Imbalanced Data Classification
Most of data in the real-word are imbalance in nature. Imbalanced class distribution is a scenario where the number of observations belonging to one class is significantly lower than those belonging to the other classes. This happens because Machine Learning Algorithms are usually designed to improve accuracy by reducing the error. Thus, they do not take into account the class distribution / proportion or balance of classes.
Accuracy Paradox Accuracy Paradox is the case where your accuracy measures tell the story that you have excellent accuracy (such as 90%), but the accuracy is only reflecting the underlying class distribution.
Overview
There are options and approaches to deal with imbalanced dataset:
- Collect More Data
- Not applicable in many cases.
- Change Performance Metrics For Choosing the Model
- Kappa (or Cohen’s kappa): Classification accuracy normalized by the imbalance of the classes in the data.
- ROC Curves: Like precision and recall, accuracy is divided into sensitivity and specificity and models can be chosen based on the balance thresholds of these values.
- Resample Dataset
- Use under-sampling or over-sampling or both to even-up the classes.
- Undersampling techniques includes T-Link, Nearmiss, …
- Oversampling techniques includes cluster-based method, generating synthetic samples (SMOTE), …
- Penalized Models (Cost-Sensitive Learning)
- Penalized classification imposes an additional cost on the model for making classification mistakes on the minority class during training.
- These penalties can bias the model to pay more attention to the minority class.
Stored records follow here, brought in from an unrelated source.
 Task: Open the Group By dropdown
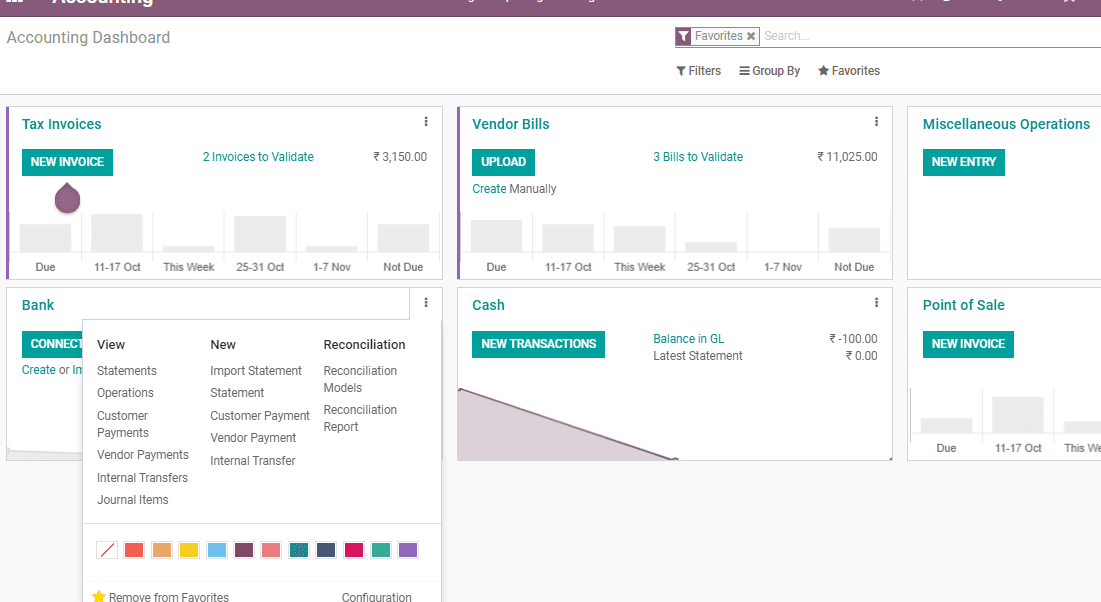(x=769, y=70)
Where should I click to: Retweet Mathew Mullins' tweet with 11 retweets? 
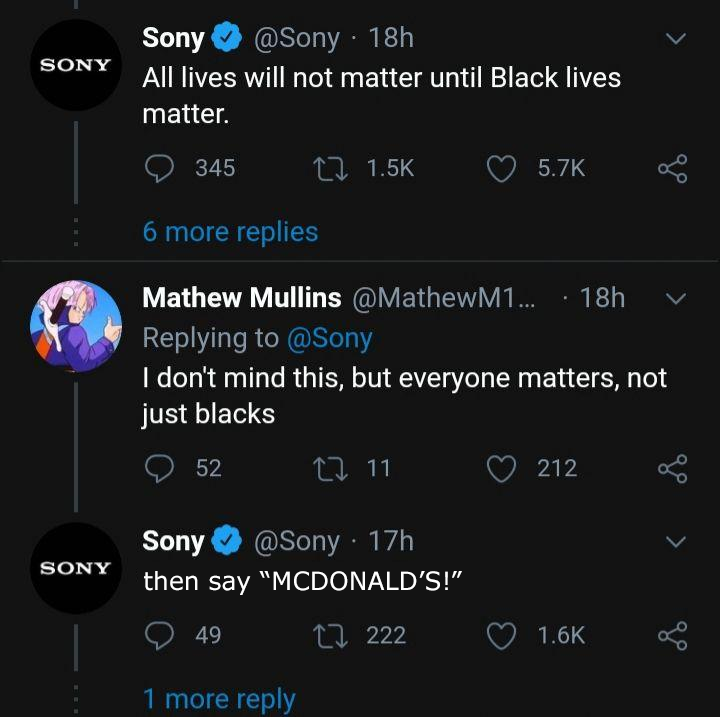pos(330,469)
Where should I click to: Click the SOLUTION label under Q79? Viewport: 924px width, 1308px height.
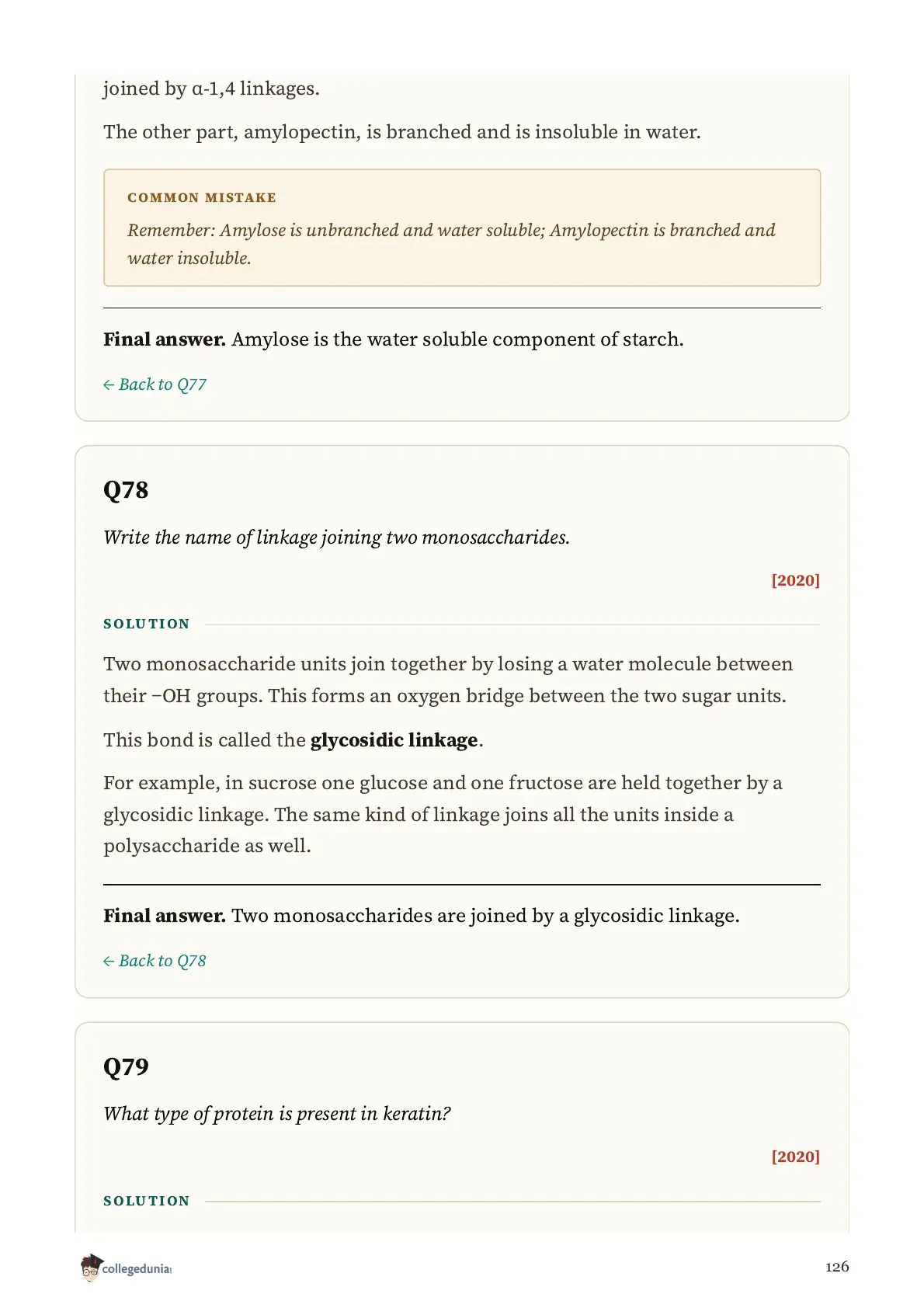tap(147, 1201)
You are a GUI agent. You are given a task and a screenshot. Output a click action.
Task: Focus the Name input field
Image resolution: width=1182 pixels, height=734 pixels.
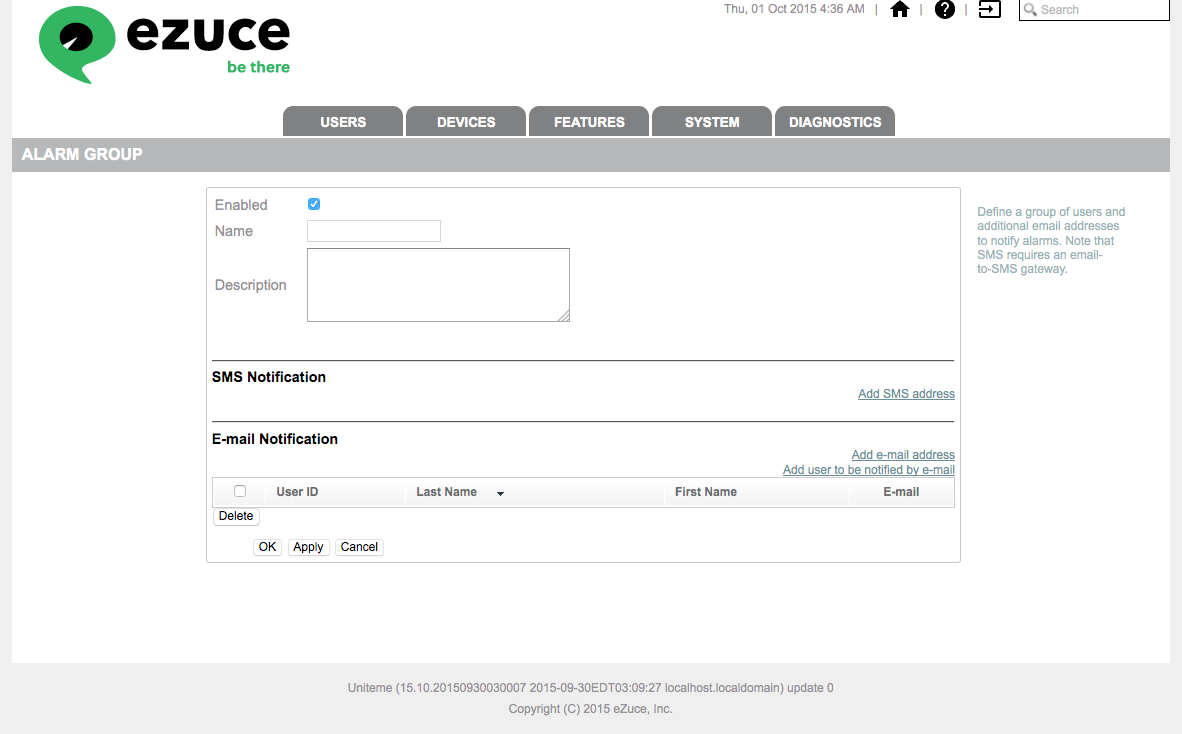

- For example, Weka has a CostSensitiveClassifier that can wrap any classifier and apply a custom penalty matrix for miss classification. (Note that setting up the penalty matrix can be complex.)
- Algorithmic Ensemble Techniques
- Modify existing classification algorithms to make them appropriate for imbalanced data sets.
- Bootstrap Aggregating: Generating multiple different bootstrap training samples with replacement. And training the algorithm on each bootstrapped algorithm separately and then aggregating the predictions at the end.
Here we are going to focus on Resampling Techniques since it is widely used for tackling class imbalance problem.
UnderSampling Techniques
Undersampling aims to balance class distribution by eliminating the number of majority class examples.
Random Under-Sampling
Random Undersampling (RUS) aims to balance class distribution by randomly eliminating majority class examples.
Advantage of this method is:
- Help improve run time and storage problems by reducing the number of training data samples when the training data set is huge.
Disadvantages of this method are:
- It can discard potentially useful information which could be important for building rule classifiers.
- The sample chosen by random under sampling may be a biased sample.
Clustering based under-sampling
A clustering technique is employed to resample the original training set into a smaller set of representative training examples, represented by weighted cluster centers or selective samples in each clusters.
Advantage of this method is:
- Compared to random under-sampling, cluster-based under-sampling can effectively avoid the important information loss of majority class.
Paper Related:
- Cluster-based majority under-sampling approaches for class imbalance learning
- Learning pattern classification tasks with imbalanced data sets
- A supervised learning approach for imbalanced data sets
Tomek Link (T-Link)
Tomek links remove unwanted overlap between classes where majority class links are removed until all minimally distanced nearest neighbor pairs are of the same class.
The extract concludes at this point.